The next day I brought my car back to the airport and flew to Munich. There I made my way to Michaela's house, let myself in with the key she had given me in the UK (and which I have forgotten to give her back!) and just had time to mow her lawn - I really am a nice guest - before I went out to meet up with ex colleagues from E.ON at the Augustiner Biergarten. We sank many litres of beer (well I did; they were mostly working the next day and behaved themselves) outside, but as the evening wore on the clouds got more and more ominous.

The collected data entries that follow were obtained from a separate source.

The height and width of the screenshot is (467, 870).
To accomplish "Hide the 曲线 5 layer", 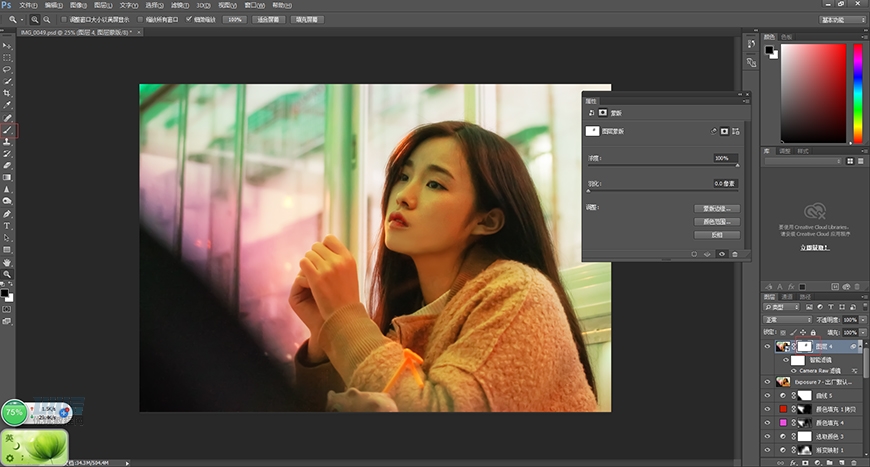I will [767, 395].
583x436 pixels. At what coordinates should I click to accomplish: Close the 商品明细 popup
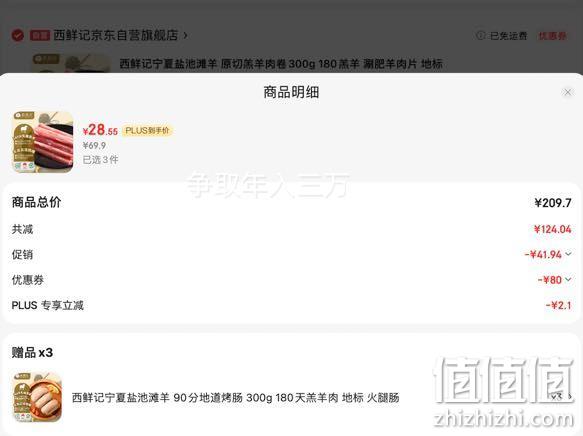567,92
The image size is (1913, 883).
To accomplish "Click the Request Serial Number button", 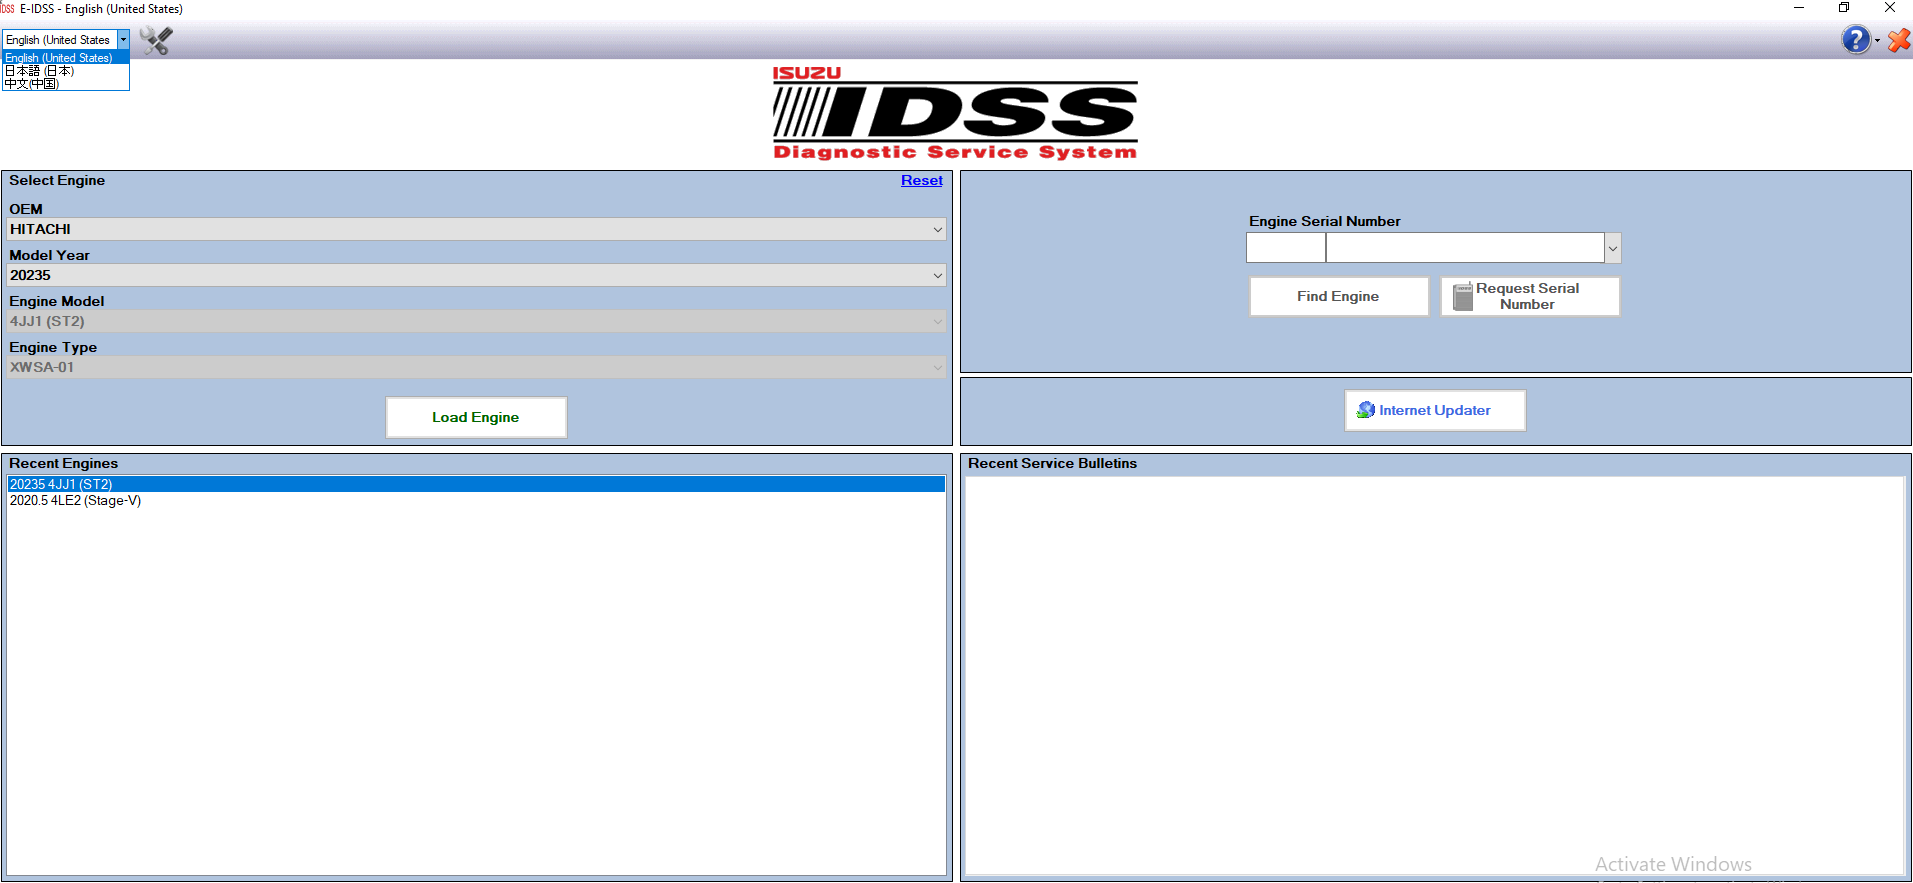I will pyautogui.click(x=1529, y=297).
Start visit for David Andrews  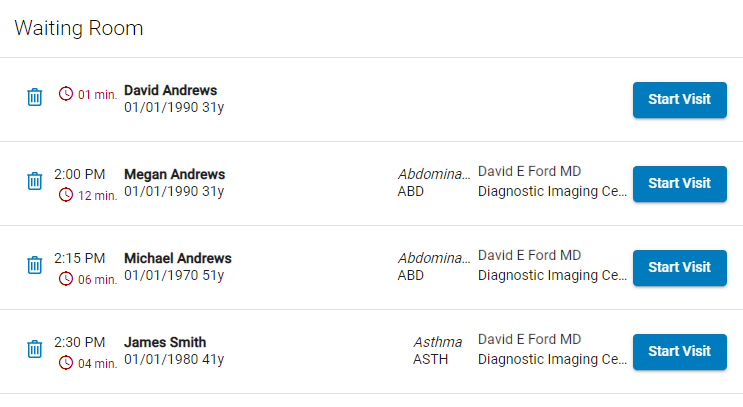click(680, 99)
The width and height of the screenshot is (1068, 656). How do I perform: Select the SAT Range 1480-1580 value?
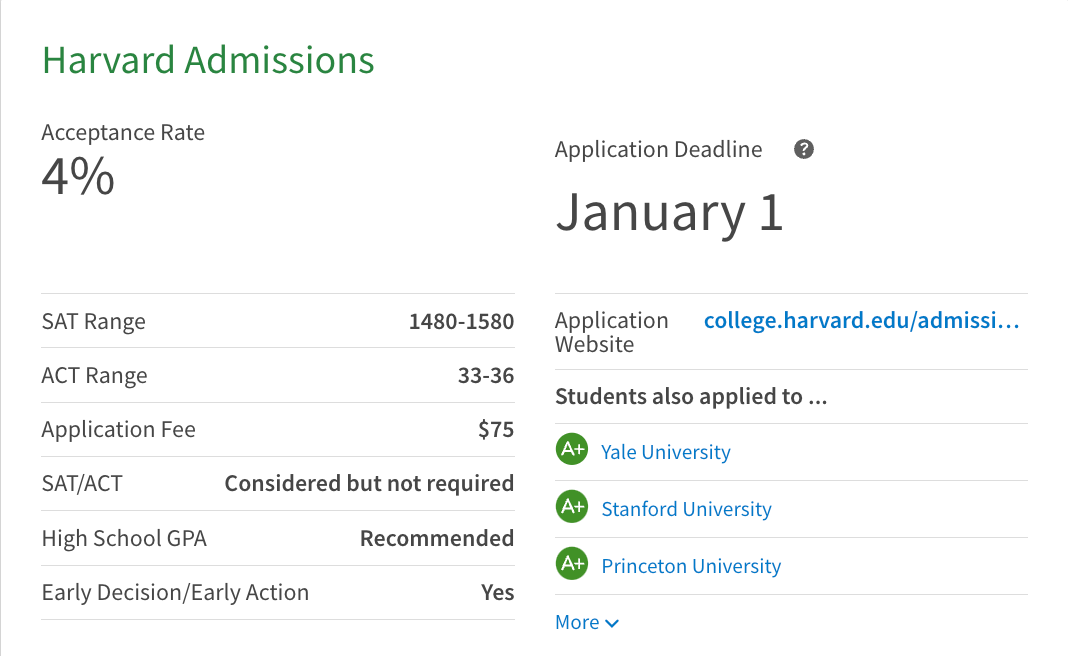(461, 322)
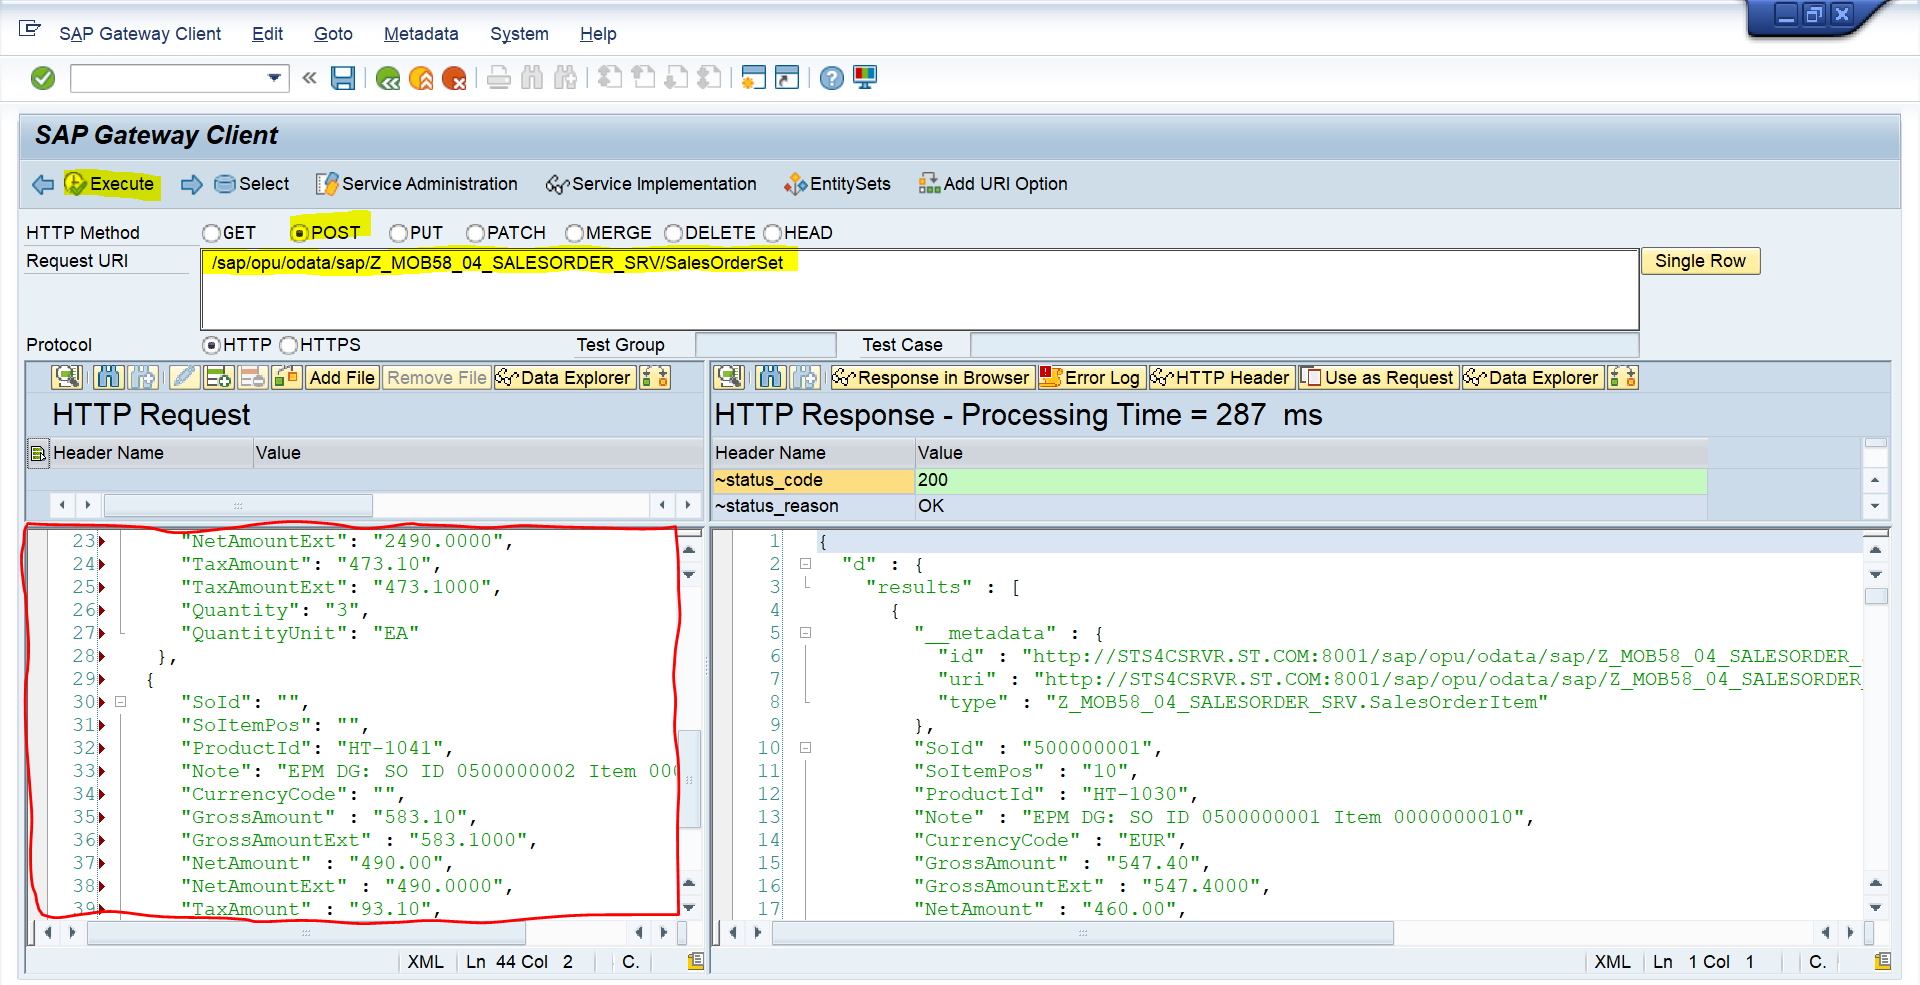
Task: Click the Save disk icon in toolbar
Action: (x=343, y=78)
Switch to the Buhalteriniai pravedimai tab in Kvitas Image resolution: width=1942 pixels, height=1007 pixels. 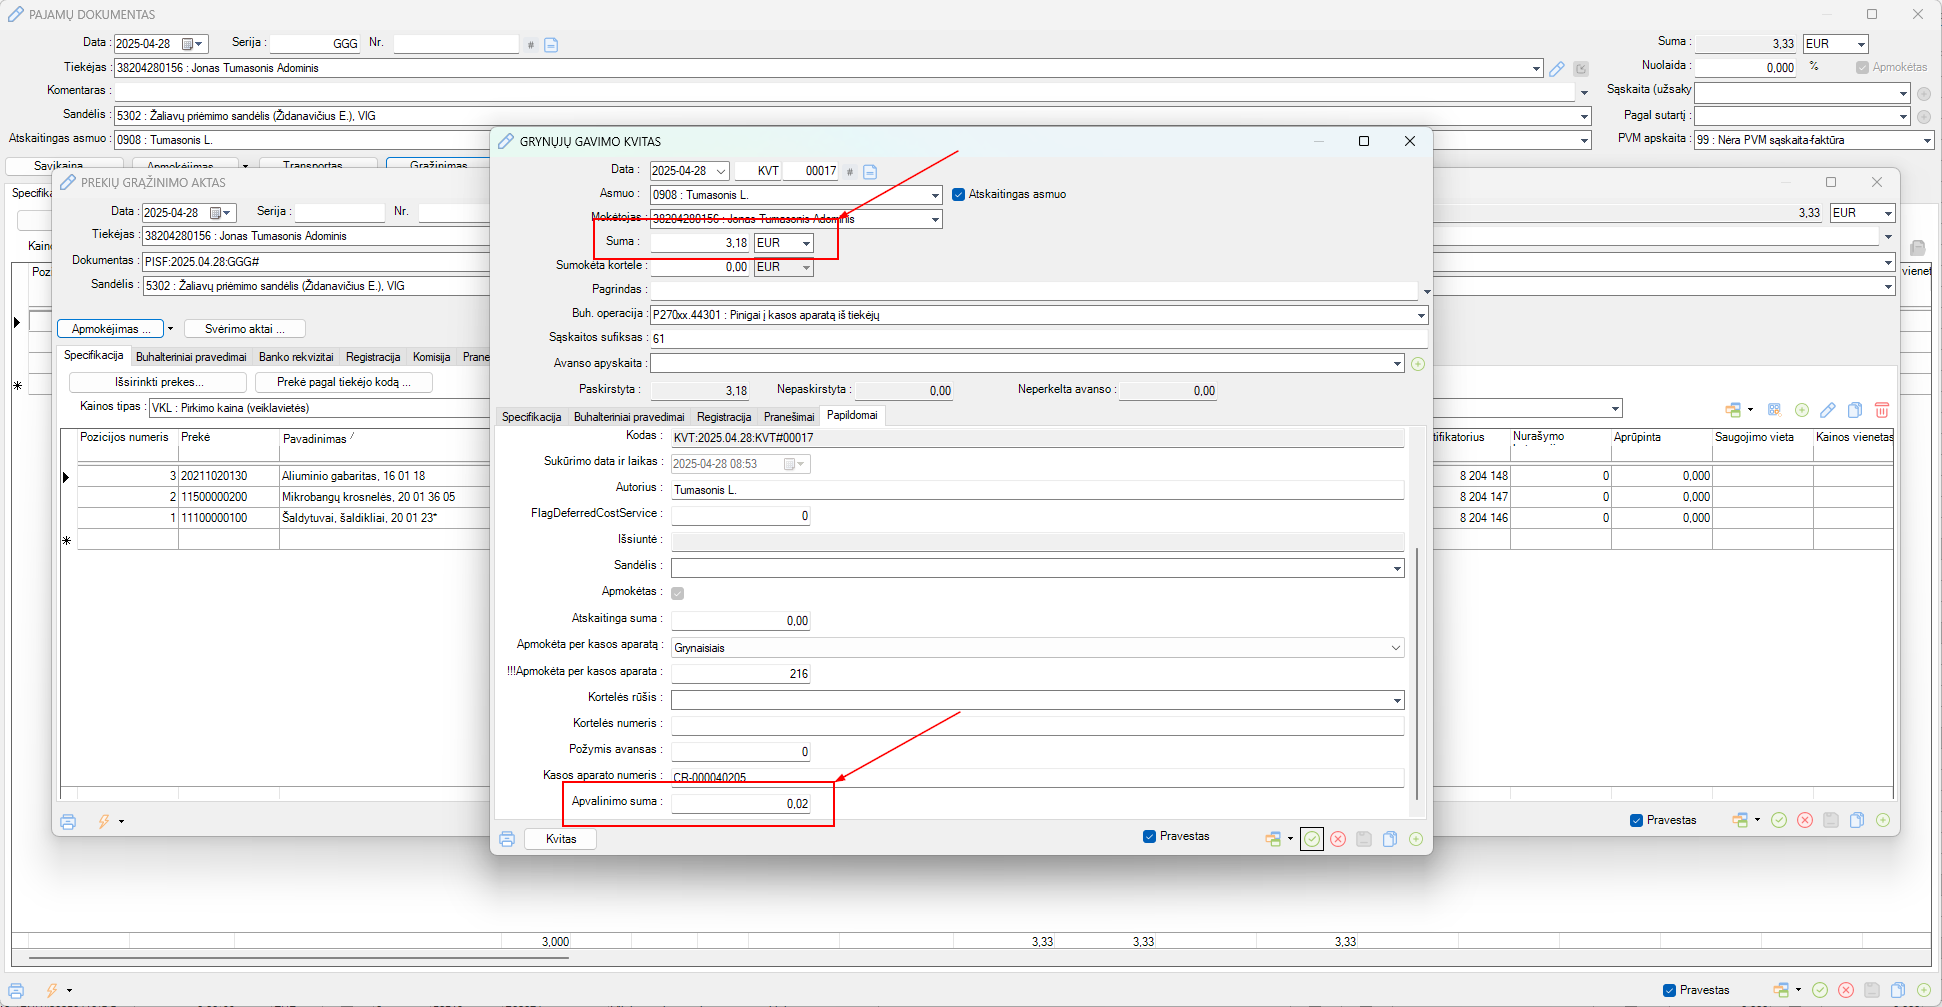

Finally, there was a cloudburst and everyone rushed indoors. It was a severe storm, with gale force winds, flash floods, train cancellations and all sorts! Luckily, by the time I was finished drinking the weather had calmed down again, and I could fall asleep on the S-Bahn & miss my stop & get a taxi without feeling a single drop of rain on my head. The next day I felt like I'd had a rain of hammers on my head though. And me who normally doesn't get hangovers! Oh well, I suppose nine pints of strong lager in five hours is quite a lot, even for me.

Over the weekend I didn't do too much. It was actually nice to have a bit of doing nothing time for a change. Michaela & Tim's house feels like home for me, so I could lounge about reading or updating my blog or just listening to music with great ease. The weather was on and off, so I was catching rays some of the time and chilling indoors the rest of the time. Fab.

Even popping to the shops was relaxing too. It was a nostalgia trip to go and buy the products I used to buy when I was living in Munich two years ago: Weihenstephan Fruit Buttermilk drinks; bread from the Hofpfisterei organic bakers; cheap toiletries from Schlecker (and we're talking a third of the price of the same brand products in the UK).